Green Software Practitioner website, April 2024
The other finicky detail is how far down the rabbit hole they are prepared to go with the granularity of matching. The gold standard seems to be 24/7 hourly matching which can require both spatial demand shifting and demand shaping
Google, who has been working on data centre efficiency for many years (and using it as a great PR oppo for pretty much as long) can now show some fairly impressive stats on data center power usage effectiveness (PUE) a ratio that describes how efficiently a computer data center uses energy; specifically, how much energy is used by the computing equipment (in contrast to cooling and other overhead that supports the equipment). (Wikipedia)
The text of the report reads “compared with five years ago, we now deliver approximately three times as much computer power with the same amount of electrical power.” Good stuff, even if driven by their own bottom line as much as by a climate imperative.
These commitments of course don’t address the embodied carbon in all the new servers and data centres. Which as we learned above, can be a very significant contributor to the ‘full lifecycle’ carbon impact. This is called out as a future focus area in the 81 page 2022 Environmental Sustainability Report from Microsoft.
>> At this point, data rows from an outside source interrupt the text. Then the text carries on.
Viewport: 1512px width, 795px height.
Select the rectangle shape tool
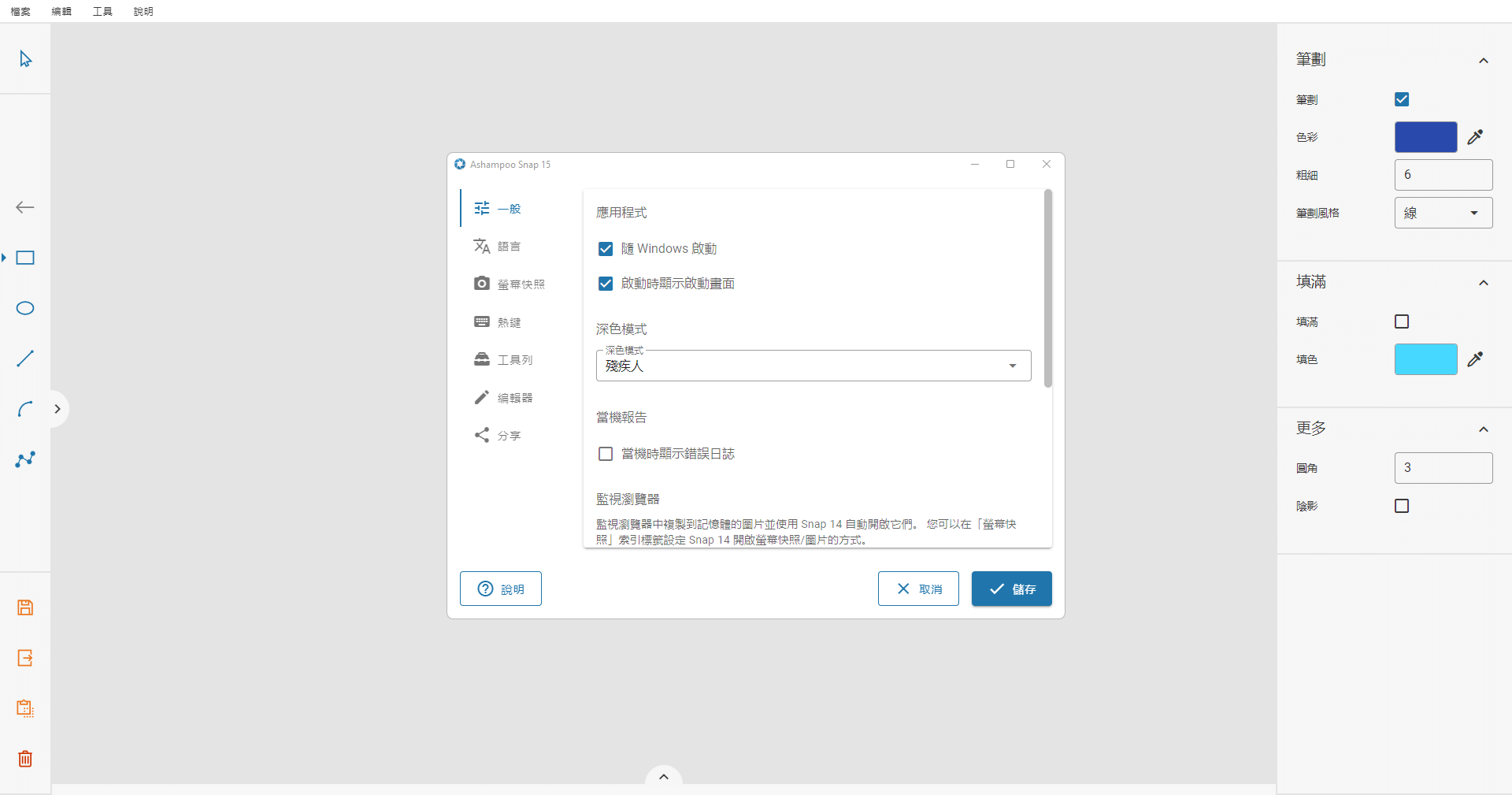(x=25, y=258)
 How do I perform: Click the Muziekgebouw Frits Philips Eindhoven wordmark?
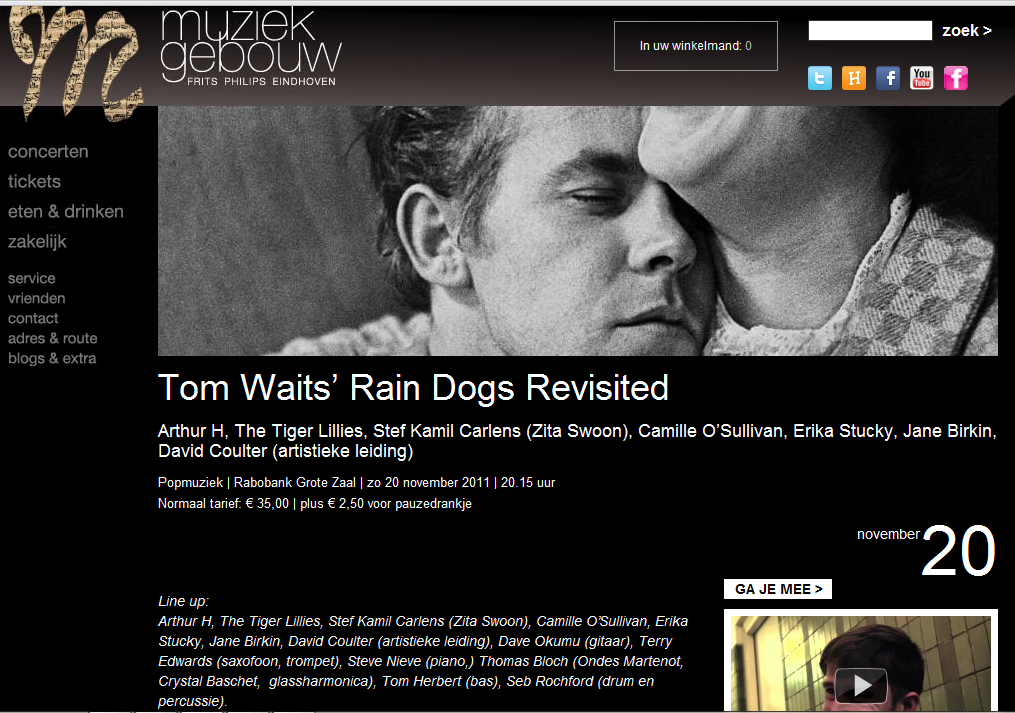(x=251, y=47)
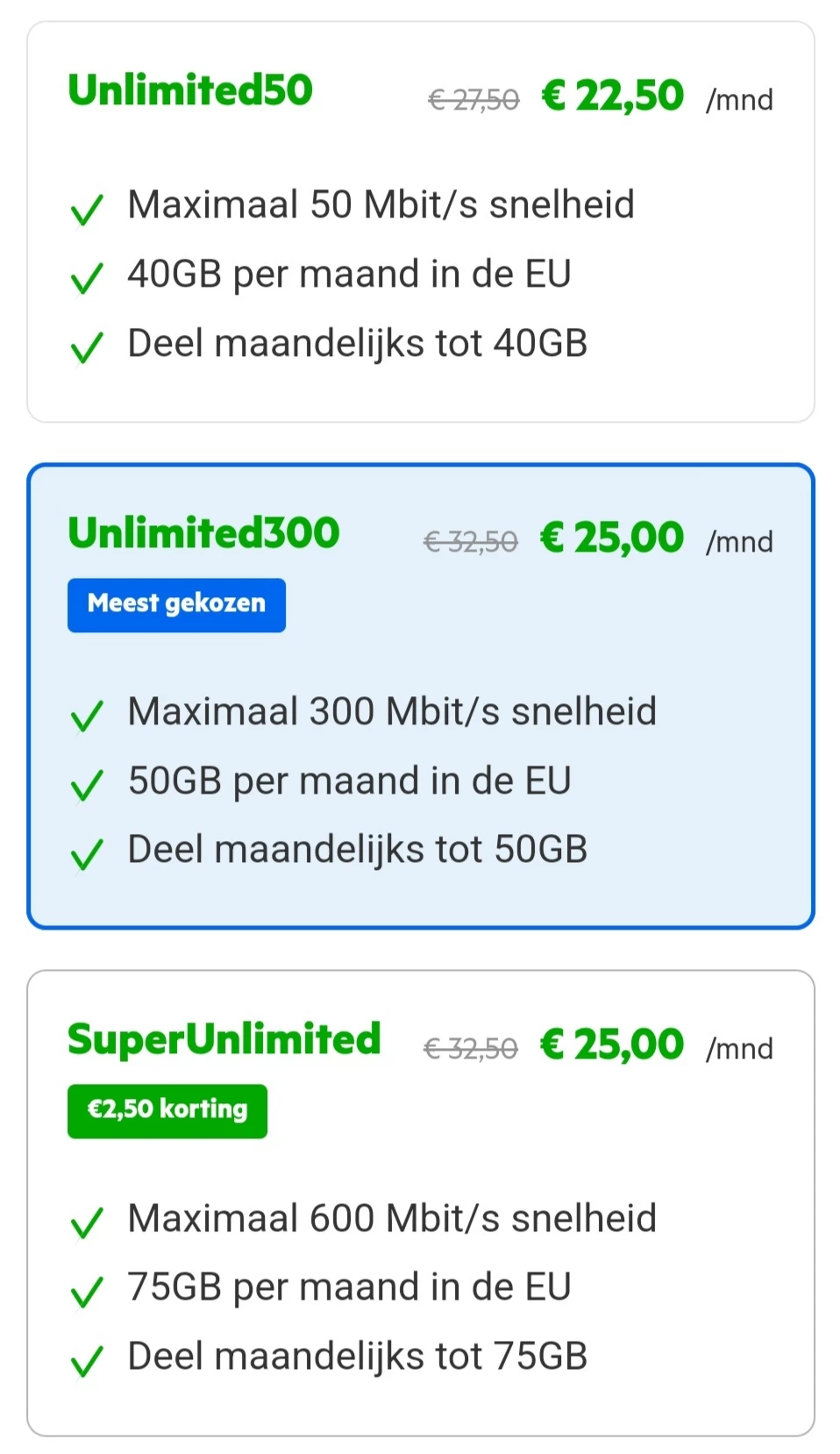Tap the Meest gekozen badge

(176, 604)
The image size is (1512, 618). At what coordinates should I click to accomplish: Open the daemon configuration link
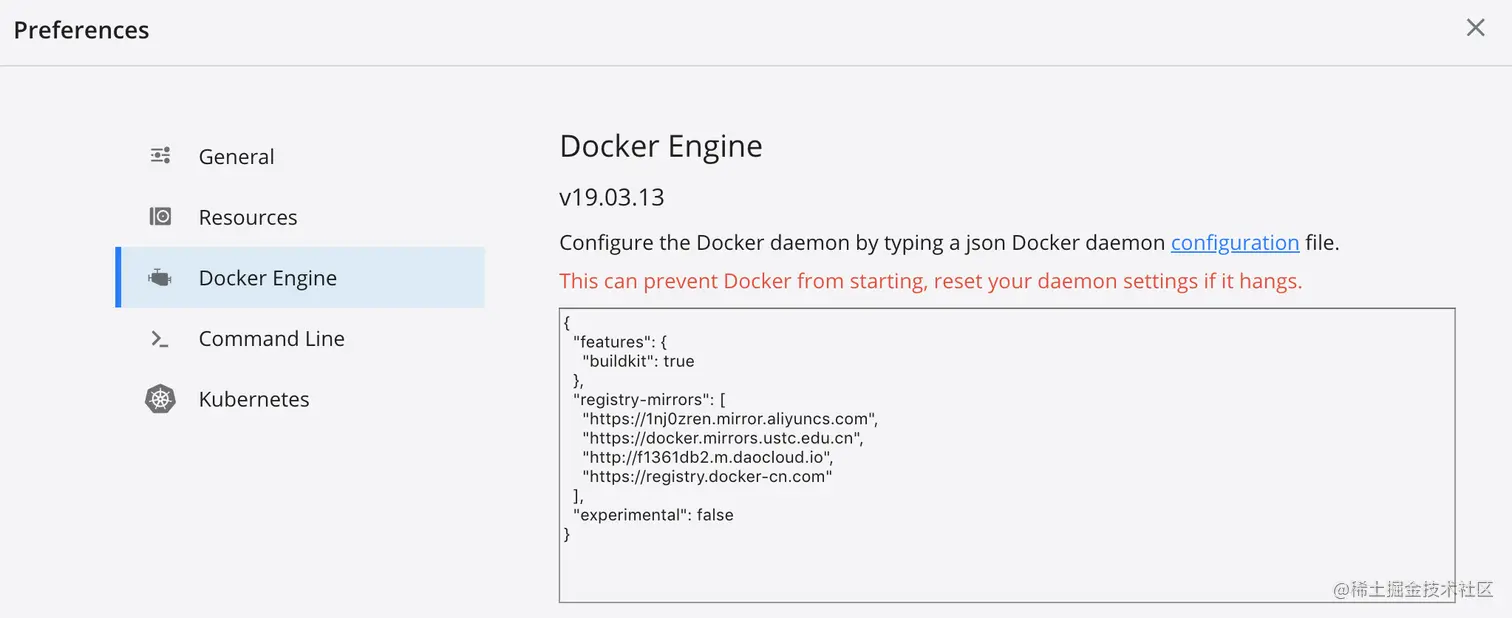1235,242
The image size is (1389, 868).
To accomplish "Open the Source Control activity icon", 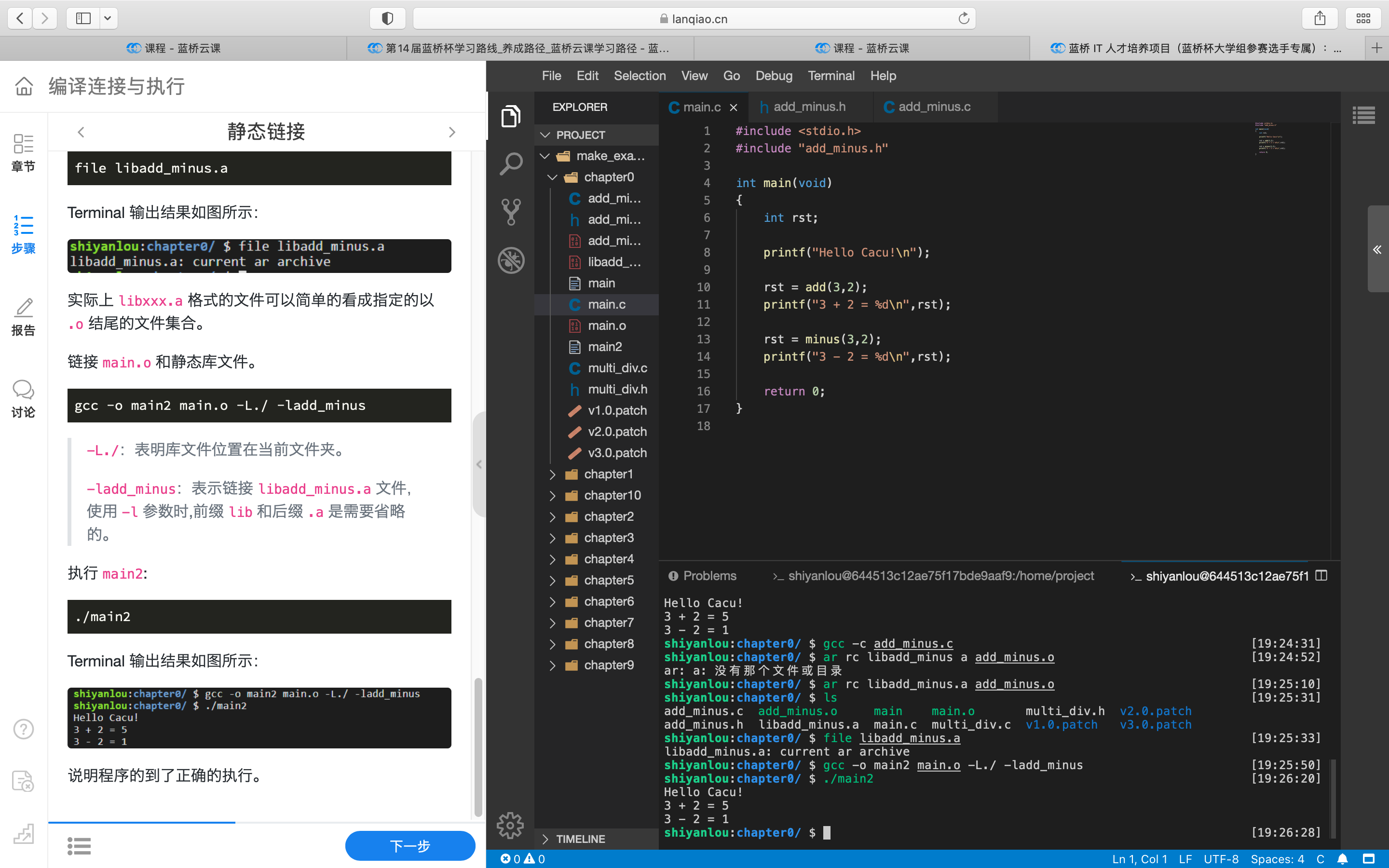I will tap(510, 212).
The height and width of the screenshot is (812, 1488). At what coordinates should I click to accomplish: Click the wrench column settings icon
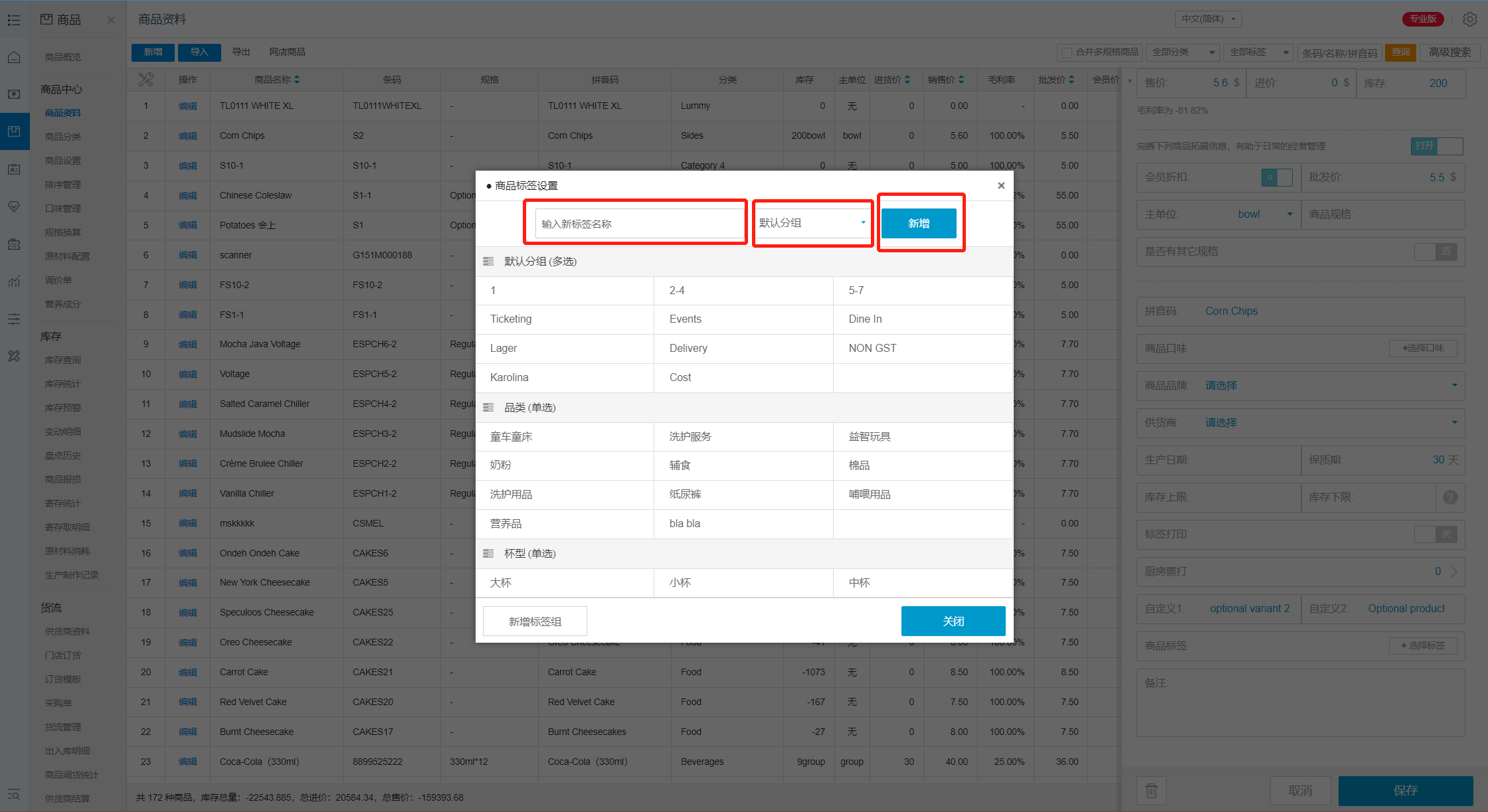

Let’s keep watching. Because of course, these are all only statements of intent and we might see an erosion of commitment if Generative AI workloads make both electricity demand and the embodied carbon of all the new servers soar. One to watch and, if you have significant purchasing power, an area where making your focus on these factors known to your cloud vendor(s) is a way to have an impact.
Another way to vote with your feet is to become an early adopter of Azure Carbon Optimization, the AWS Customer Carbon Footprint Tool or Google’s Carbon Footprint. Disclaimer that I haven’t used any of these services but I’m thrilled to see them emerge, even if they are really crappy right now and mostly focussed on backwards facing reporting, because any level of transparency that promotes choice and action will facilitate more.
Hopefully tools that make it for easier for all of us to do things like spatial demand shifting (moving computation loads dynamically to cleaner power) will emerge in the near future.
Final thoughts
Understanding the true carbon footprint of the AI explosion is really, really hard. Mostly because it’s an irreducibly complex problem and partly because it’s not necessarily in any company’s best interests to be too transparent.
I learned a lot writing this cheatsheet for myself and at the same time feel like I barely scratched the surface. Understanding the AI impacts of water usage feels like a blindspot of equal magnitude.
Where I’ve landed at the moment is that I’m not super worried about the increasing carbon footprint of AI. That’s influenced by my own belief that widespread adoption will be slower than forecast. If we actually hit a ‘transformative AGI-esque’ breakthrough, I’ll definitely be thinking again. The manufacture and disposal of inorganic robot bodies, for instance, is not something I’ve dug into at all above.
I don’t see the need for specific legislation to investigate the environment impacts of AI either. Enforcing exisiting legislation feels like better bang for our collective buck.
But I will be championing carbon aware development and purchasing habits and thinking harder about embodied carbon which seems like the one that gets swept under the rug the most.